Reminding myself that much of our lives has been constructed by humans or a human somewhere at sometime in history or the present helps me keep perspective. Life is a big puzzle that we are all trying to figure out everyday. I think that we want things to be more stable or reliable than they actually are or can be. I have always been a person to question the norms or ask why. As a young person, I loved our church and I liked our pastoral team’s approach to religion but I remember being in Sunday service sitting next to my dad during a sermon engaging him in a persistent whisper on the logic of Genesis.

I remind myself regularly that medicine is an art as well as a science. It is biased, racist, sexist, limited, it has gaping holes in regards to holistic health and healing, wrapped up in a strange social hierarchy and culture that is not conducive for the health and well being of the masses – patient and practitioner alike. This is the landscape where many human constructs are formed. They are frequently helpful but always warrant deeper inquiry.

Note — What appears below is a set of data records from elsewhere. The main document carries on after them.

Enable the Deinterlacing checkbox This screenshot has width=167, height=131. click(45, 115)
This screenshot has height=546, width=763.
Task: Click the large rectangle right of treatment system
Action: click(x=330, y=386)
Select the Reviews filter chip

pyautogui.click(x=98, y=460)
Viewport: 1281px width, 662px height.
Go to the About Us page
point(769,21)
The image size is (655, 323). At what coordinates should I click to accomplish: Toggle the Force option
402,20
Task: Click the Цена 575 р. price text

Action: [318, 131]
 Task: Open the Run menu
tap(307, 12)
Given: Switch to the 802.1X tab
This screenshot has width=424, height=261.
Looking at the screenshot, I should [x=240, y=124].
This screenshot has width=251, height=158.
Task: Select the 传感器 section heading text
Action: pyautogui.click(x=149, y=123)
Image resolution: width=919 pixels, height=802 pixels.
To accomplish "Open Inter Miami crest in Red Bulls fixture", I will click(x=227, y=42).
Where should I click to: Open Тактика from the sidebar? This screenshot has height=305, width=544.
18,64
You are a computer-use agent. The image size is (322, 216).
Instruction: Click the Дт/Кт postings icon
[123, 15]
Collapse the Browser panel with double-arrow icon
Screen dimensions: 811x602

As I age, I am becoming more comfortable with the gray of life and the blurred edges. Values, ethics and critical thought hold more weight than rules and constructs. Yes, it is less plug and play as we zip through life and more slow down and check in with all the humanity wrapped into life and all its creations. 

The stages of cancer were created to be a vessel to hold and categorize information. From the perspective of a human receiving those words in relation to their body, stage IV has turned into the perception of a highly possible death sentence. Well, I say f#$* that noise. 

I have typed and deleted so many thoughts this morning on this subject. Some sound very out there and some were darn good but not ready to be flushed out. 

I guess my thoughts this morning are about the stress and anxiety that we bear in the name of human constructs. There are things in life that warrant a stress response but much of life does not. I remind myself daily to take back my power of how the human constructs affect my day to day. 

Much of life is learning how to cope with change and unpredictability. This has been a tool my entire life – to question and challenge the world around me. I was haphazard in my approach for much of my life but luckily found a professional vehicle in birth doula work that helped me refine my focus. Getting cancer allowed me to apply this refinement on a greater scale. 

Life is swimming in human constructs. Be aware of what you are not questioning. Be mindful of what assumed reactions you are expressing. Ask if this is something that fits me and how I want to walk through my life. 

I am not saying it is easy. Sometimes the emotional scared gremlin in my mind grabs the steering wheel of my life and takes an offroading jaunt through a swamp of despair but even those moments offer release if I see them for what they are. It is not that I am not ever scared or sad or feeling out of control at times but I don’t let them steal too much time. To do that I let the thoughts and emotions flow through me, remind myself that in this moment I am alive and I have options.

These are my thought for the morning. Two years after stage IV colon cancer I am alive and thriving. Today is a marker. A day I am so thankful for modern medicine and their ability to perform surgeries. I appreciate the two worlds I have been able to utilize to heal – western and eastern. I am thankful for all the beautiful supportive humans in my life.